Just reading the Wikipedia articles on beer vs bread yeasts. Apparently "baker's yeast" is S. cerevisiae (Saccharomyces cerevisiae), the same basic type as a top-fermenting ale yeast, and historically bakers got their yeast from brewers. However that yeast type isn't generally present in a sourdough culture ("Investigations of wheat sourdough found that S. cerevisiae died off after two refreshment cycles") when S. Exiguous usually takes over.

It seems that S. Exiguous is "maltose-negative", whatever that means, although by coincidence here's someone's research paper about fermenting an alcohol-free beer using a "maltose negative" yeast. According to the research paper the maltose negative yeast is used "due to its complete or partial inability to convert maltose and maltotriose into ethanol".

So it's just possible that using a normal "Type I" sourdough culture could result in an alcohol free beer, with some lonely lactobacillus floating around looking for something to eat.
 
I had a sourdough starter that contained only yeast: it mostly smelled like bananas. It was made of rye flour. It's only since a couple of months that I finally have a sourdough starter with lactobacillus, it smells fruity. Other evidence that my first sourdough starter really was yeast, was that the beer fermented with it, absolutely did not have any sour tones. It just tasted as good beer.
 
I had a sourdough starter that contained only yeast: it mostly smelled like bananas. It was made of rye flour. It's only since a couple of months that I finally have a sourdough starter with lactobacillus, it smells fruity. Other evidence that my first sourdough starter really was yeast, was that the beer fermented with it, absolutely did not have any sour tones. It just tasted as good beer.

Which seems to fit in with the article saying that the original S. cerevisiae tends to die off after a while once the culture becomes acidic.

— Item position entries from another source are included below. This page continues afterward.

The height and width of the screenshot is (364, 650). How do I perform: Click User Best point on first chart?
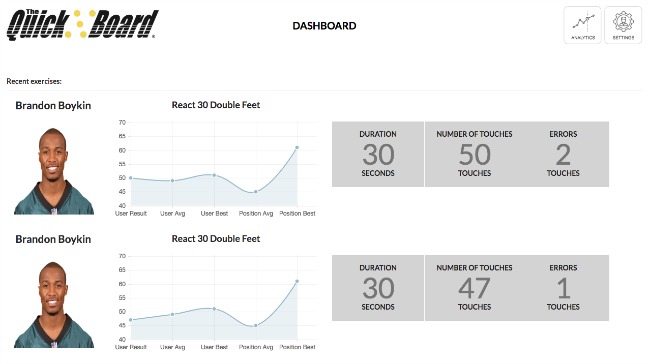[214, 175]
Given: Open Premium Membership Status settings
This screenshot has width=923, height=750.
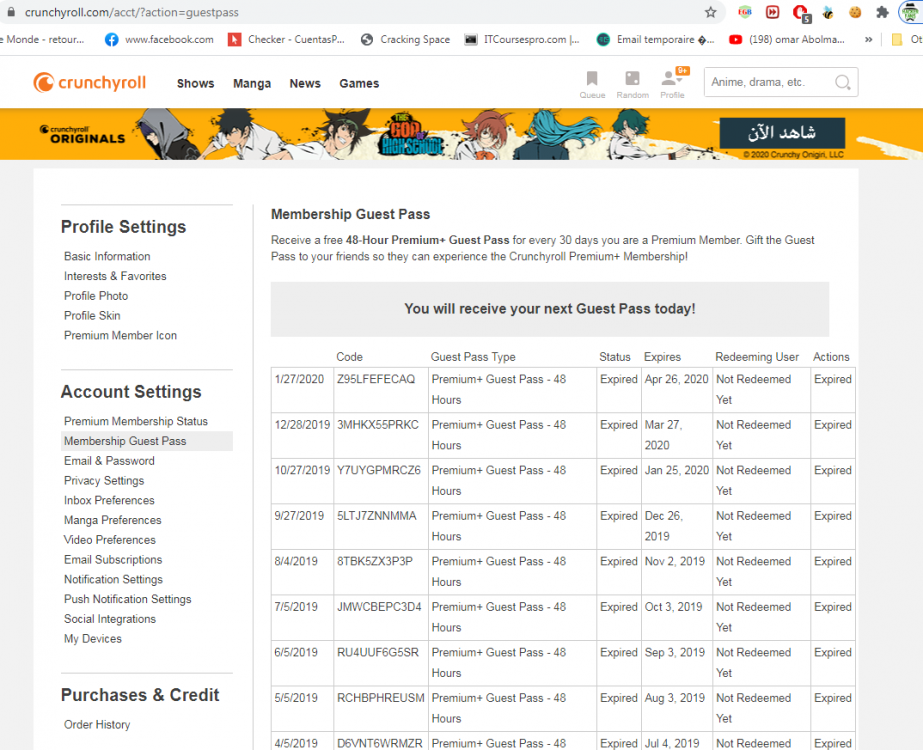Looking at the screenshot, I should [x=136, y=421].
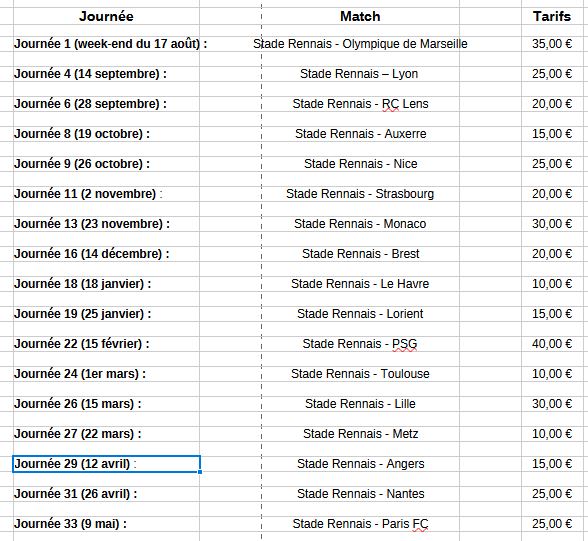Select the 35,00 € price cell
The width and height of the screenshot is (588, 541).
click(552, 44)
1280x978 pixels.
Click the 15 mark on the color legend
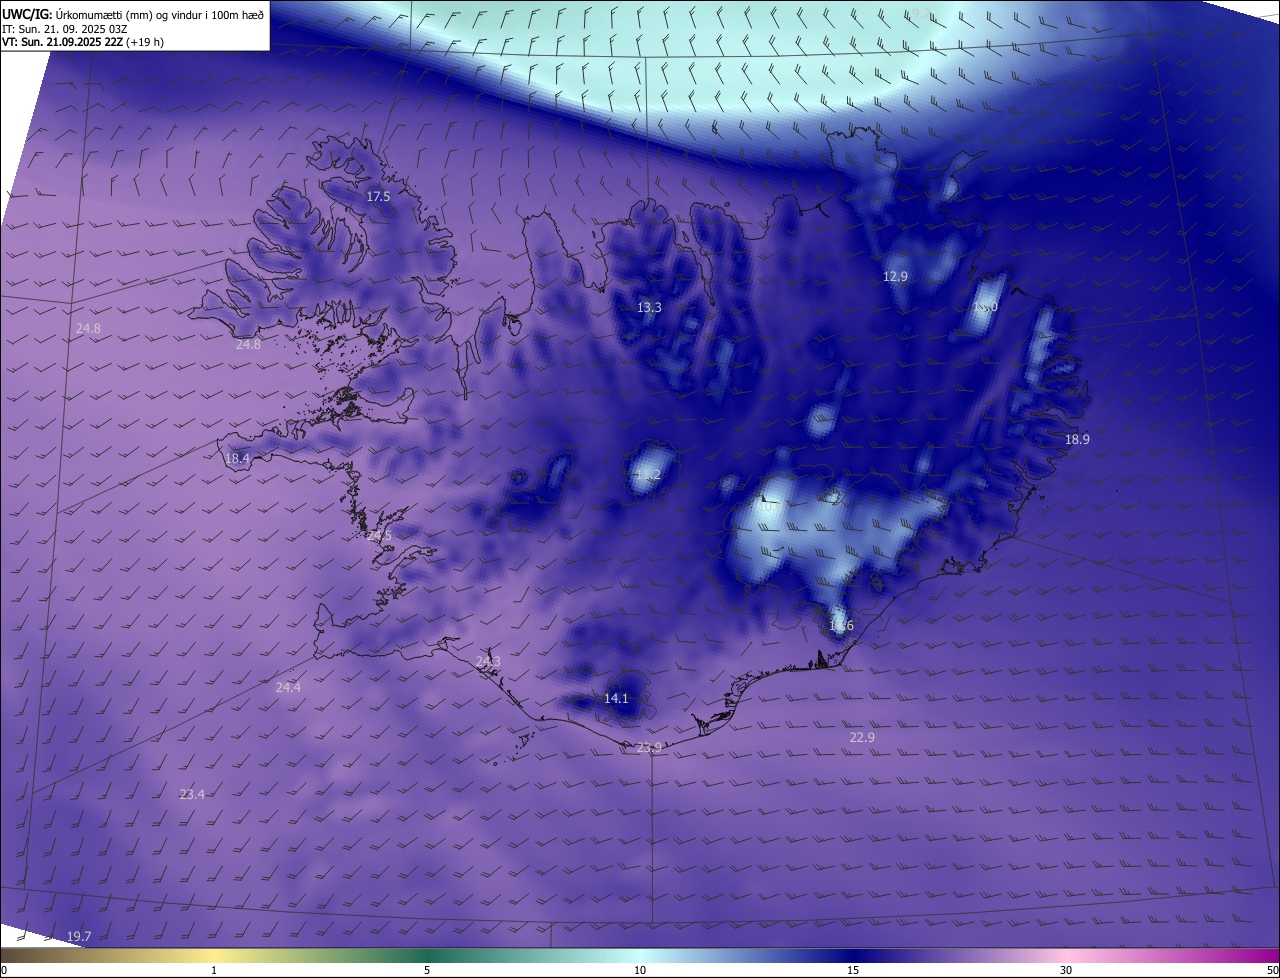pos(853,971)
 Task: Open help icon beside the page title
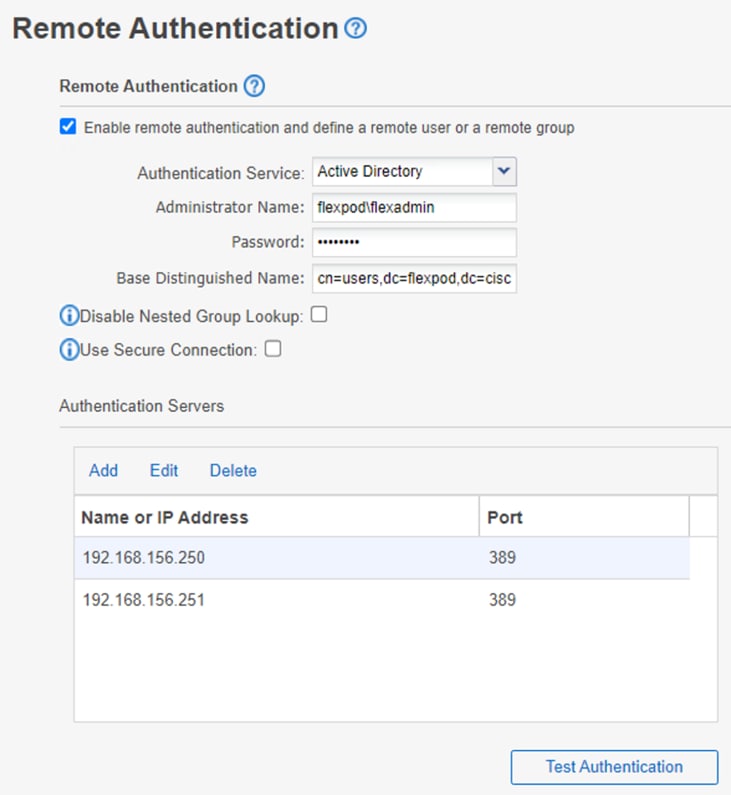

My sourdough culture is now 8 years old, and most weeks I make 2 loaves of bread with it, refreshing the culture at the same time. I think that a fruity smell only tends to come out if the culture is left a long time without a refresh, when the lactobacillus starts to dominate the yeast (which has fermented to completion) and there's a watery layer of lactic byproducts on the surface. With a refresh once or twice a week the culture smells sweet, and not fruity at all.

The first time I attempted a sourdough starter I followed the instructions in some artisan bread cookery book, which claimed that you'd have a viable starter after 3 days, even if it didn't look like it was very active. Load of rubbish. The first loaf I made came out smelling of stuff you clean out from under your toenails, and hadn't risen at all.

The instructions here (http://www.thefreshloaf.com/node/233/wild-yeast-sourdough-starter) worked very well for me. I started with some locally grown wheat grain, ground into a rough flour, on the basis that you want to encourage whatever yeasts are present where you live, which will vary from area to area.
 
I have made sourdough starters from different kinds of milled grains. The one that smelled foulest was one where I had also used oats. Others made from wheat flour and rye flour were mostly more pleasant. But yes, seems the best thing is to build a first starter at least one week so that the good organisms have time to grow and replace the more smelly types.
 
It’s good to hear so many other people are making proper bread. I just use rye flour for my starter as I heard it was more stable.